» **What is asked**
Can you reproduce the part of the listing that opens with the line containing "Where should I click to: Hide" and closes with the line containing "coord(24,252)", both lines included, with the pictures left out?

» **Information supplied**
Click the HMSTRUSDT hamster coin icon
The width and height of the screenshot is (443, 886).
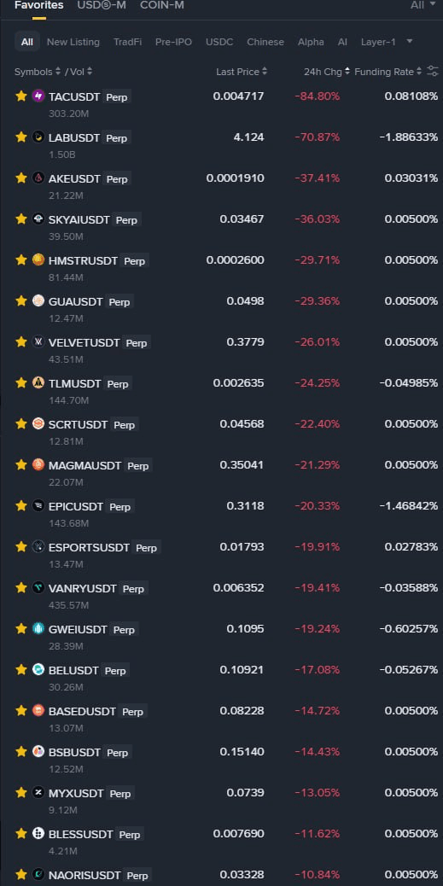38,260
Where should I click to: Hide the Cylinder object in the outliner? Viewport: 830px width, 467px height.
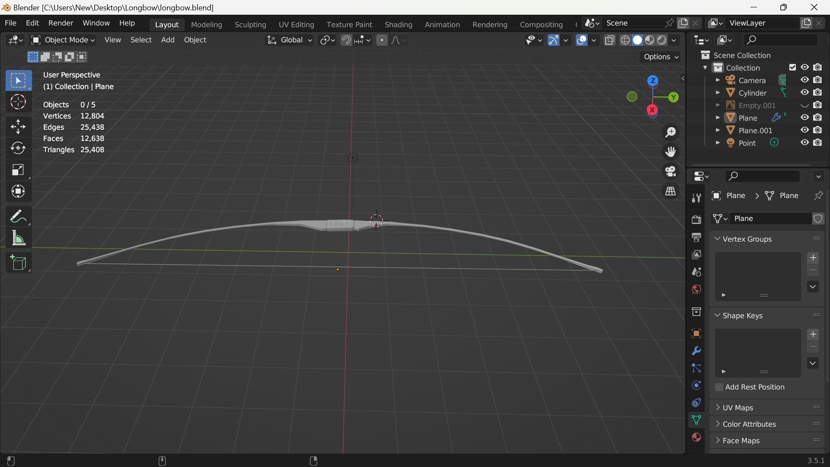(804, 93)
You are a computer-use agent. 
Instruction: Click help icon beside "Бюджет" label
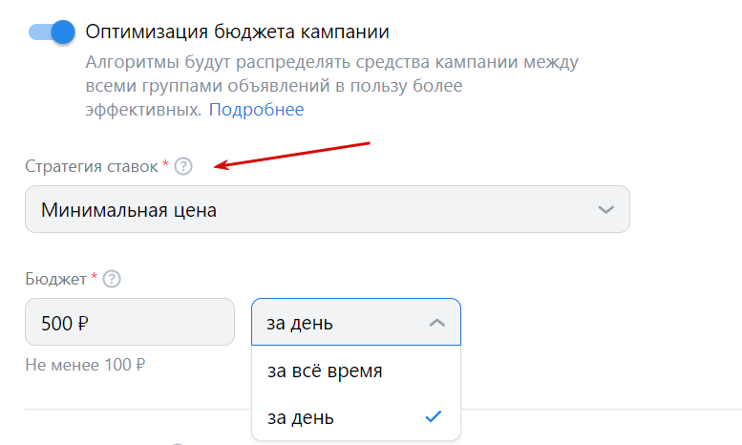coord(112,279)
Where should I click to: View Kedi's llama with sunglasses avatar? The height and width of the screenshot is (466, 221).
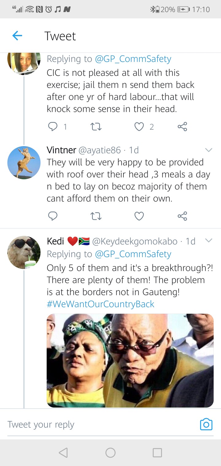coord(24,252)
---
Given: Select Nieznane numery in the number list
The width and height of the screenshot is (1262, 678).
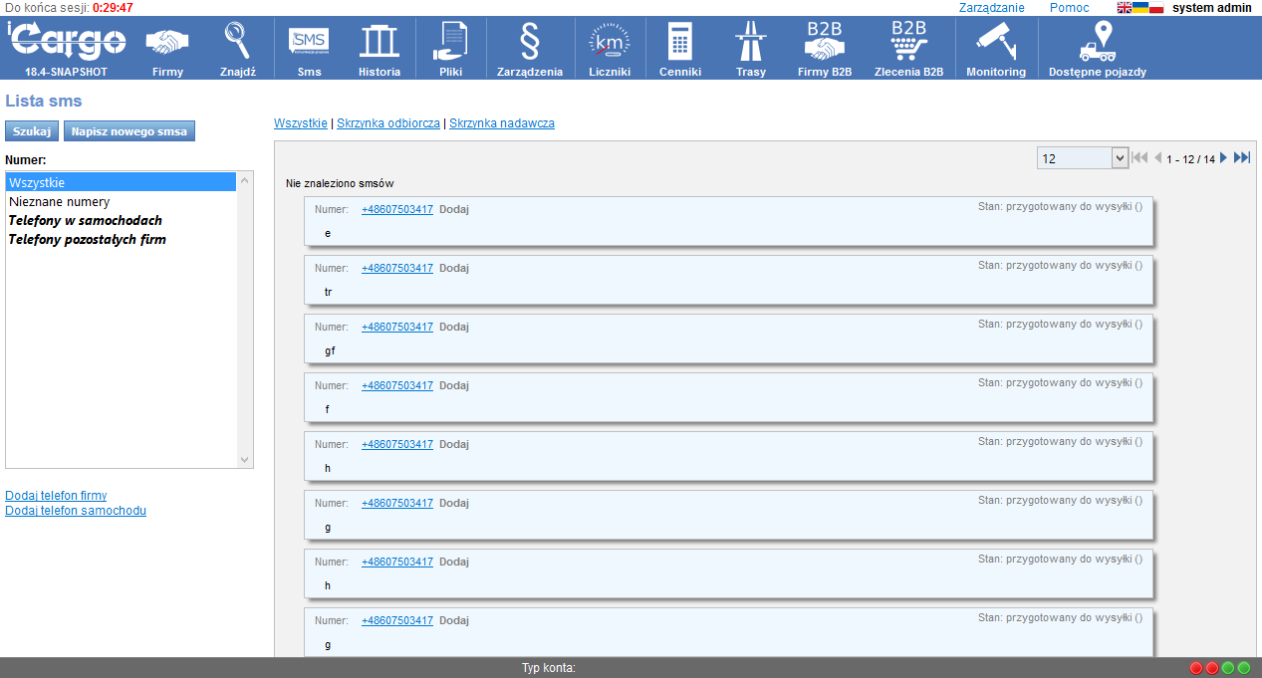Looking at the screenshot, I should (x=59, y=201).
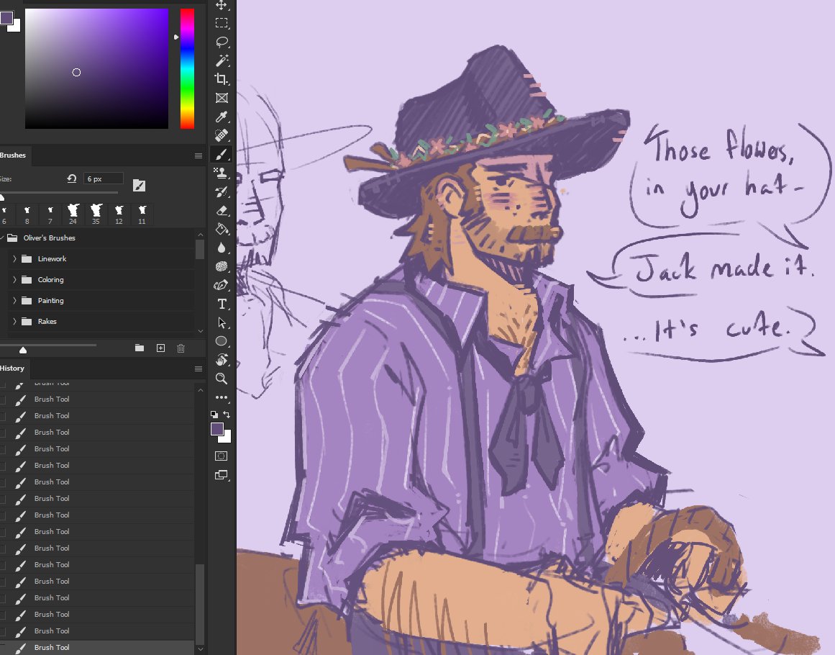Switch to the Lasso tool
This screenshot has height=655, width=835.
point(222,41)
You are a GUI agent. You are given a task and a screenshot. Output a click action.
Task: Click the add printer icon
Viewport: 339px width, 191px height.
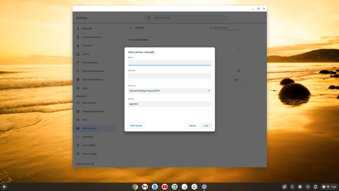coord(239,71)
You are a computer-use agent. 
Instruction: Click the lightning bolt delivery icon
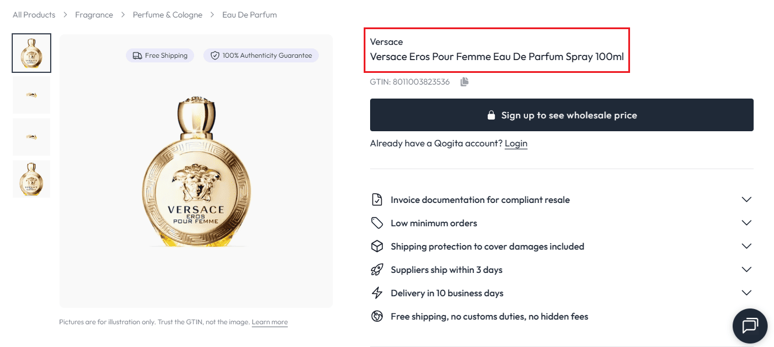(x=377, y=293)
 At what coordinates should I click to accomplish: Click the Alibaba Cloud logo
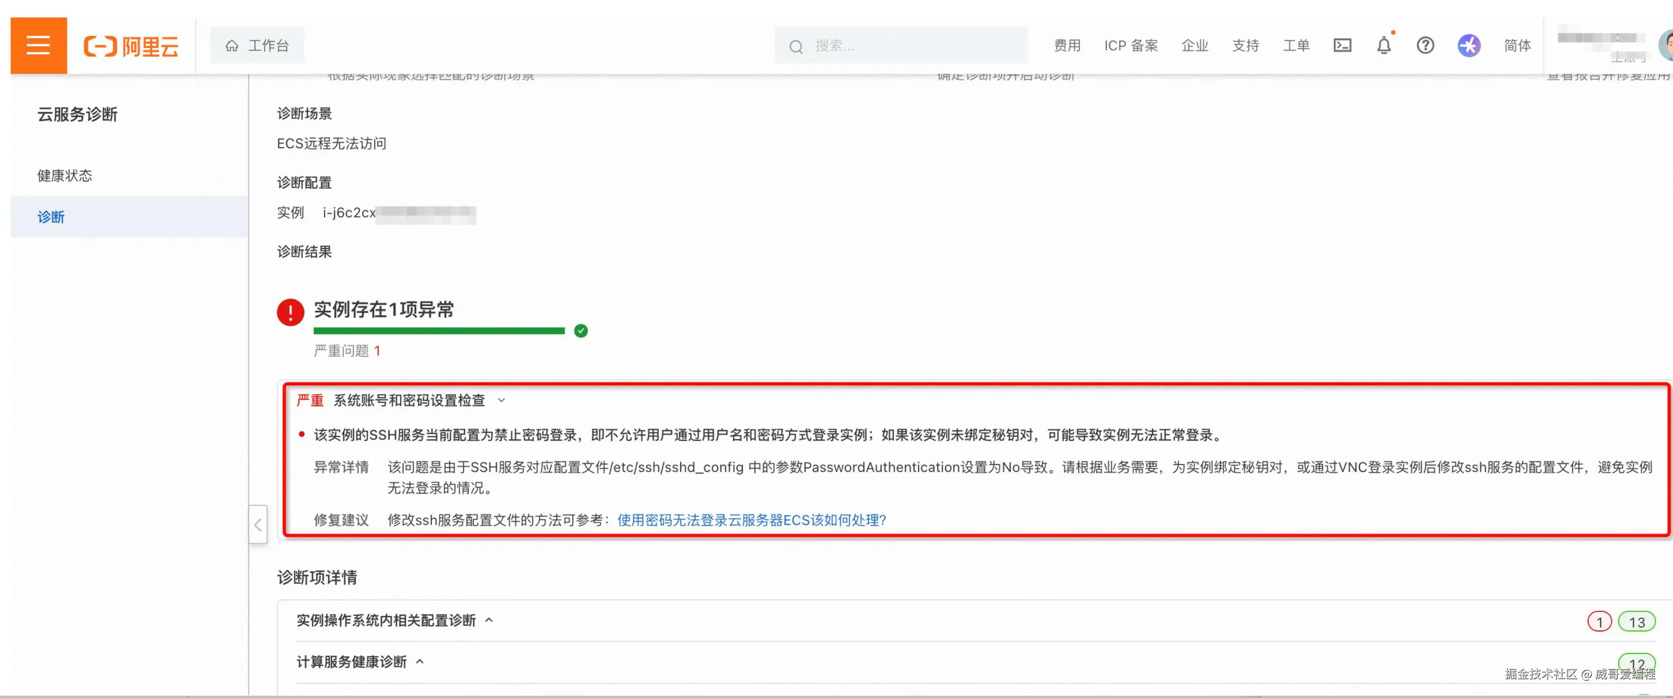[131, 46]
* * *
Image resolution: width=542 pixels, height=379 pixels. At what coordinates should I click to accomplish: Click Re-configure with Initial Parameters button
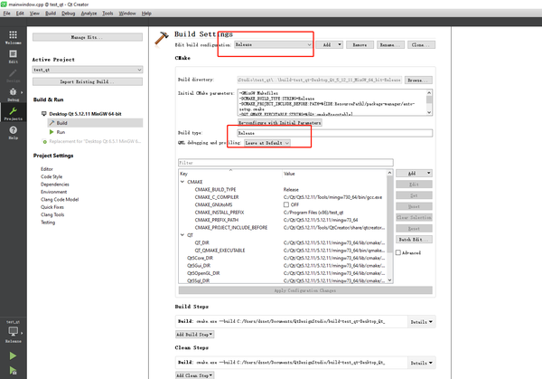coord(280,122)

» **Answer for this exercise**
Where should I click to: Hide the Cylinder object in the outliner? Viewport: 830px width, 467px height.
(804, 93)
You are a computer-use agent. 
Instruction: Click help icon beside "Бюджет" label
coord(112,279)
Where should I click to: View Kedi's llama with sunglasses avatar? The height and width of the screenshot is (466, 221).
coord(24,252)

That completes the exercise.